Rettungskarten zeigen Unfall-Helfern riskante Autoteile

Rettungskarten ermöglichen Einsatzkräften bei schweren Unfällen, die Verletzten schnell aus dem Auto zu befreien. Wo man sie bekommt, welche Infos sie geben.

Der TÜV Nord bietet auf seiner Webseite sogenannte Rettungskarten fürs Auto zum kostenlosen Download an. Die Blätter gibt es für fast alle Fahrzeugtypen. Sie enthalten Informationen über die Lage aller rettungstechnisch relevanten Bauteile des Wagens. Einsatzkräfte sollen Verletzte nach einem Unfall anhand der Angaben schneller aus dem Auto befreien können- zum Beispiel weil sie wissen, woher Gas- und Stromleitungen verlaufen.
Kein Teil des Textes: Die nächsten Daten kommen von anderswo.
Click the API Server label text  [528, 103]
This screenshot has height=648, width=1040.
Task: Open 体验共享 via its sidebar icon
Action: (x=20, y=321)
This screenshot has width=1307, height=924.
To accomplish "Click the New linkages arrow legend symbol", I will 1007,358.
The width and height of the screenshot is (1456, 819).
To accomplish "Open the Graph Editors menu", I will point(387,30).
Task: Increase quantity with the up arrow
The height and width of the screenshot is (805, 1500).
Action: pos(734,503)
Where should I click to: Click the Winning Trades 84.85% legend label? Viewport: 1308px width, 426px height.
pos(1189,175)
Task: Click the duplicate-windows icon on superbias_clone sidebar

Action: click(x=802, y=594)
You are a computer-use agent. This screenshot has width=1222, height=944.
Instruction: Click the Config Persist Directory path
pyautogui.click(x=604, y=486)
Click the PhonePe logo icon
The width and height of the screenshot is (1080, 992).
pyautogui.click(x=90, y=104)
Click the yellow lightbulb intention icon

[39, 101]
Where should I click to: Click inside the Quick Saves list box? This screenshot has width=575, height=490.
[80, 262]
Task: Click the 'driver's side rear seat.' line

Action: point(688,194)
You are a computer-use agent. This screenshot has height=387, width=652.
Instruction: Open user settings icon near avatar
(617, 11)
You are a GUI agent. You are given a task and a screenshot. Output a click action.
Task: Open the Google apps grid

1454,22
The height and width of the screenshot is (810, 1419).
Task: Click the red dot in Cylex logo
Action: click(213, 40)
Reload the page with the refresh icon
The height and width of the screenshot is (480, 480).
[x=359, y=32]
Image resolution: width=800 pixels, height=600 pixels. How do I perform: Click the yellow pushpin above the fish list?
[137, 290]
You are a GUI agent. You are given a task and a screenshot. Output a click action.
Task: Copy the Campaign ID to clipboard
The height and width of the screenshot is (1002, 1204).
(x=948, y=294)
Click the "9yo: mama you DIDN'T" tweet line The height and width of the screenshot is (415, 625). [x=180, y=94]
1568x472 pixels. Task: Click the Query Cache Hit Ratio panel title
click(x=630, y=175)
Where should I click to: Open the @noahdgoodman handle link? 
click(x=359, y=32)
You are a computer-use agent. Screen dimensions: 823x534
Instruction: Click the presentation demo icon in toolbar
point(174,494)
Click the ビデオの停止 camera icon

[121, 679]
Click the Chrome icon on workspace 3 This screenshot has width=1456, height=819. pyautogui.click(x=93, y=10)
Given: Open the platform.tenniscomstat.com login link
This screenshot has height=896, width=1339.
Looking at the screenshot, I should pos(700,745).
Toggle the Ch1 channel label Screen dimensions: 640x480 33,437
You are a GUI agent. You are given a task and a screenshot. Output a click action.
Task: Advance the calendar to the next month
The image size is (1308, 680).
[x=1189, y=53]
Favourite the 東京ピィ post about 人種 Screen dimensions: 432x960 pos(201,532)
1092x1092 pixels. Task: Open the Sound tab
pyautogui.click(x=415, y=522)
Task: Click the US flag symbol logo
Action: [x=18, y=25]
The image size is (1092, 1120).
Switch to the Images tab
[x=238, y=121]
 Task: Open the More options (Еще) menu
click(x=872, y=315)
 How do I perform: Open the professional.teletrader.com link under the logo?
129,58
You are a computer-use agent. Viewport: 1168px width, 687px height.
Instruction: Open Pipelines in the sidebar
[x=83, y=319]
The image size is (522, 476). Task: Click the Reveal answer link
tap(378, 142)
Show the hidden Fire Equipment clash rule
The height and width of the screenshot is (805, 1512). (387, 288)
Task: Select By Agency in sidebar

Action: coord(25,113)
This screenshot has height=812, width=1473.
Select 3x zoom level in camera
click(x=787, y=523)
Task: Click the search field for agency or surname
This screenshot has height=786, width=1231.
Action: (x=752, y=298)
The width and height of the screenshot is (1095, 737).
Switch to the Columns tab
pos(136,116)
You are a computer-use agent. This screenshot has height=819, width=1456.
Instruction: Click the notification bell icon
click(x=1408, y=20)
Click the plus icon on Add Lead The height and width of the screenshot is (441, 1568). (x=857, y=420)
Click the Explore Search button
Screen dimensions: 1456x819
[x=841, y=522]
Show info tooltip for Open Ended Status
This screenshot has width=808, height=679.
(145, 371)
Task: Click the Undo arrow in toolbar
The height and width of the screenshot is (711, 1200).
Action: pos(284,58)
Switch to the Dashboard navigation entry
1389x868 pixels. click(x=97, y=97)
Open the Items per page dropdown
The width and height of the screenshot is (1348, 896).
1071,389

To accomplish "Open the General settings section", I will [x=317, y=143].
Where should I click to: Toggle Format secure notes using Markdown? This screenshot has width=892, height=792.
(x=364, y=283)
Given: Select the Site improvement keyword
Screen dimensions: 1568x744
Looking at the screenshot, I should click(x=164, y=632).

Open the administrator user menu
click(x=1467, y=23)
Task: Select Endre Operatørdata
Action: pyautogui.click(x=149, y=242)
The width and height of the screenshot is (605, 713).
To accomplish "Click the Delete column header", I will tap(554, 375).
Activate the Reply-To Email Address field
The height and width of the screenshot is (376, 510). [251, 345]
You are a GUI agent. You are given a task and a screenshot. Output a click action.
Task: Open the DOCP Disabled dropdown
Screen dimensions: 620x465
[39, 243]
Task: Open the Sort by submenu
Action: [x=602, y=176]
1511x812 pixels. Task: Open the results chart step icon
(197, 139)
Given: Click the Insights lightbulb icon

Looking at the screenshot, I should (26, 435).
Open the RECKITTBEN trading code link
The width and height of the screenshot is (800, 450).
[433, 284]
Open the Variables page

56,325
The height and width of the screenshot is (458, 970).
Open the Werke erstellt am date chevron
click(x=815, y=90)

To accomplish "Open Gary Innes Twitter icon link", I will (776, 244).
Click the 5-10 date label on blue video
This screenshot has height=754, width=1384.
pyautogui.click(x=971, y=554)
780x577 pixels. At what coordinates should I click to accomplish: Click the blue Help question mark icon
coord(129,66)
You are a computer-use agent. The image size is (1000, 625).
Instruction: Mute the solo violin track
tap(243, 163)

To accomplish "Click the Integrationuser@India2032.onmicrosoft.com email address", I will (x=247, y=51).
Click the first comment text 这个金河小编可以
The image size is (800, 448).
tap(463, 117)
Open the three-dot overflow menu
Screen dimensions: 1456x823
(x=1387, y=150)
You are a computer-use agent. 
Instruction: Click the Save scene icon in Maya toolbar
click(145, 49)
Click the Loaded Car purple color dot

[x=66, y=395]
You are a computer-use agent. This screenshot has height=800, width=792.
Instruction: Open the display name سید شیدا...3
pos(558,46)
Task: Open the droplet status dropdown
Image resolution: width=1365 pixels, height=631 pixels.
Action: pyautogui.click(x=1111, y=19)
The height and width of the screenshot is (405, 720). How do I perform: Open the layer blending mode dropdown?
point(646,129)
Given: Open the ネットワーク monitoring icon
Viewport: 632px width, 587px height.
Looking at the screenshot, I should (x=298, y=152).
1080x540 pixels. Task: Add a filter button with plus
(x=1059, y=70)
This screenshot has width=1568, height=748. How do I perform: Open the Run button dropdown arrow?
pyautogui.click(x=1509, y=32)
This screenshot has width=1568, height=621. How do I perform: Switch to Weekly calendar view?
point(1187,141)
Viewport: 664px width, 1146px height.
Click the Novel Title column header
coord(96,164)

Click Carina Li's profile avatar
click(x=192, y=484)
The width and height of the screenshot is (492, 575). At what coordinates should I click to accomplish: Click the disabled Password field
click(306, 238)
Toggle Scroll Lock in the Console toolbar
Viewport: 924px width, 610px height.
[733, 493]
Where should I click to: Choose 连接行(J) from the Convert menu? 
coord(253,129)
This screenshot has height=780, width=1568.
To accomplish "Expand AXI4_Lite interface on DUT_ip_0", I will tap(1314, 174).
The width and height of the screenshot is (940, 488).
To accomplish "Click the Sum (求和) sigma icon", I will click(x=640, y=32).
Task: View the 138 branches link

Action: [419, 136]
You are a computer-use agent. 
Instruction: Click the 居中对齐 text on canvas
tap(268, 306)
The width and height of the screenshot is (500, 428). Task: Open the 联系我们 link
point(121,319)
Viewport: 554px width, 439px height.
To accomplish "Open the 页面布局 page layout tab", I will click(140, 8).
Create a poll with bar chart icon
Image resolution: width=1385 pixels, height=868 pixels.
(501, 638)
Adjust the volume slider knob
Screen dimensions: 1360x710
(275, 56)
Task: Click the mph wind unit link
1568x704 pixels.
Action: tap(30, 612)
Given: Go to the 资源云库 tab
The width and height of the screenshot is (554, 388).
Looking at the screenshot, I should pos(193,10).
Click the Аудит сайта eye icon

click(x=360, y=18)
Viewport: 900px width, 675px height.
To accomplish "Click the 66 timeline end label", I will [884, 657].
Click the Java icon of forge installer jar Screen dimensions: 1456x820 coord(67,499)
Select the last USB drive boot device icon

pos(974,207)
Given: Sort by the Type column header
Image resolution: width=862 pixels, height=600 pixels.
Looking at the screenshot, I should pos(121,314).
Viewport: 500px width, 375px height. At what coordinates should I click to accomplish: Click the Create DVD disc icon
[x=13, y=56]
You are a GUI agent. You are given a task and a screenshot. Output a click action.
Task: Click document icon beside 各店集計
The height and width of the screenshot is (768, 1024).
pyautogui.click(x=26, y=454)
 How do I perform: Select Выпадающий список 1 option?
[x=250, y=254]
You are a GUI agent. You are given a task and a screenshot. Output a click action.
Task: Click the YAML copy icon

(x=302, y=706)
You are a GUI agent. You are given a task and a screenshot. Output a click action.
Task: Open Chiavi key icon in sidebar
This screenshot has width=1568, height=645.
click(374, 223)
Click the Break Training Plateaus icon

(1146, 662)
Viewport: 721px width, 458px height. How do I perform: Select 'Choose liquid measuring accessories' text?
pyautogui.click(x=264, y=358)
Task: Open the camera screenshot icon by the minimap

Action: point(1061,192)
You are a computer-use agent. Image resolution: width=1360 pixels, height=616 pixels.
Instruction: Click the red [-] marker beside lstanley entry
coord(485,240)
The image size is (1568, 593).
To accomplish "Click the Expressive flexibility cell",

Rettungskarte leicht zugänglich im Auto aufbewahren

Der TÜV Nord rät Autofahrern, die Rettungskarte auszudrucken und leicht zugänglich im Wagen aufzubewahren, etwa an der Sonnenblende. Am besten weist ein zusätzlicher Aufkleber innen auf der Windschutzscheibe die Rettungskräfte auf die Karten hin. Den Sticker gibt es bei den TÜV-Stationen ebenfalls kostenlos.